Well, if not, why are we coerced into paying for these jokers? We can, after, make up our own historical fantasies for free. Instead, we get the academic never-never land that is the Australian Research Council.

The greatest victims of all this are indigenous Australians – for fantasy history backs up fantasy policy leading to real failure: to failed communities plagued by alcoholism, domestic violence, child abuse, shortened life expectancies.

My favourite weird flowering of the contemporary academic hothouse Dawson displays for us is one Greg Lehman who, on the basis of being 1/64th Aboriginal, claims to be Aboriginal. Clearly he believes this is an identity which gives him more academic street cred – that is, higher status. Lost up the proverbial post-modern, he declares I know they’ll hate this, but for me truth is simply a result of social negotiation (p.250).

Great, we can sack all academics and replace them with a skilled truth negotiators.

I have long felt that anyone who talks in the sad, loose way about there being not one truth, etc, should be responded by hitting them in the jaw, until they admit the very clear truth that they are being hit in the jaw. Dawson is a nicer man that me, and merely offers the image of crossing the road and negotiating truth with an oncoming truck.

Now, it is perfectly true that, poor things that we are, our grasp of the truth is irredeemably partial. But it is not irredeemably subjective. There is nothing usefully subjective about the oncoming truck.
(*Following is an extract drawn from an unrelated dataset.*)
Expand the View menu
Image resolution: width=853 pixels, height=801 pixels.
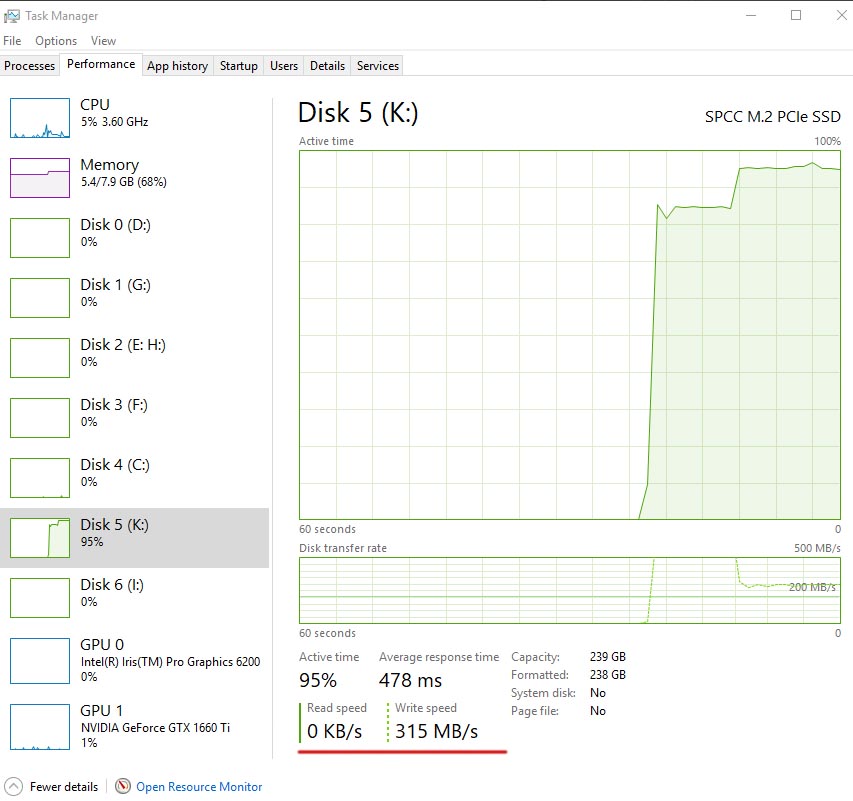pos(103,41)
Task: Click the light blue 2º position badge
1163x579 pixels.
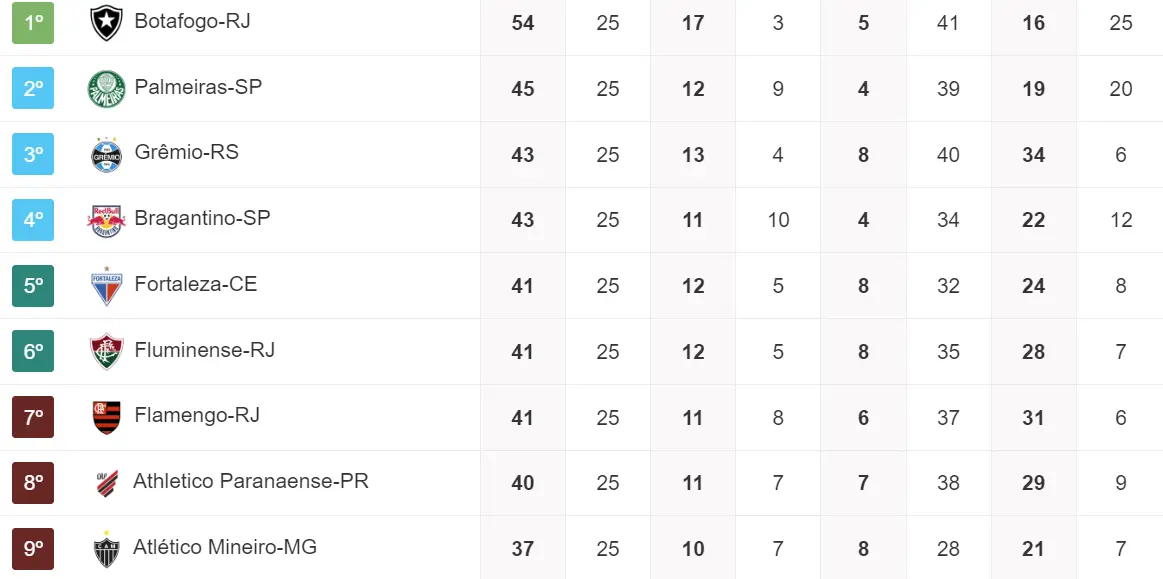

There is quite a lot to laugh at, some to get cross at, but a lot more to get sad over, in Dawson’s depressing parade of academic legerdemain, circularity and fallacy where footnotes don’t mean what they say, where evidence can be conjured up (yes, but historians are always making up figures in Lyndal Ryan’s words [p.55 n95]), where the parade of lots of boo words is passed off as serious scholarship and history has dwindled in a private, academics-only, game sadly mired in a turgid, deadening, conformity.

Not a pretty sight but, thanks to Mr Dawson, a witty and revealing one.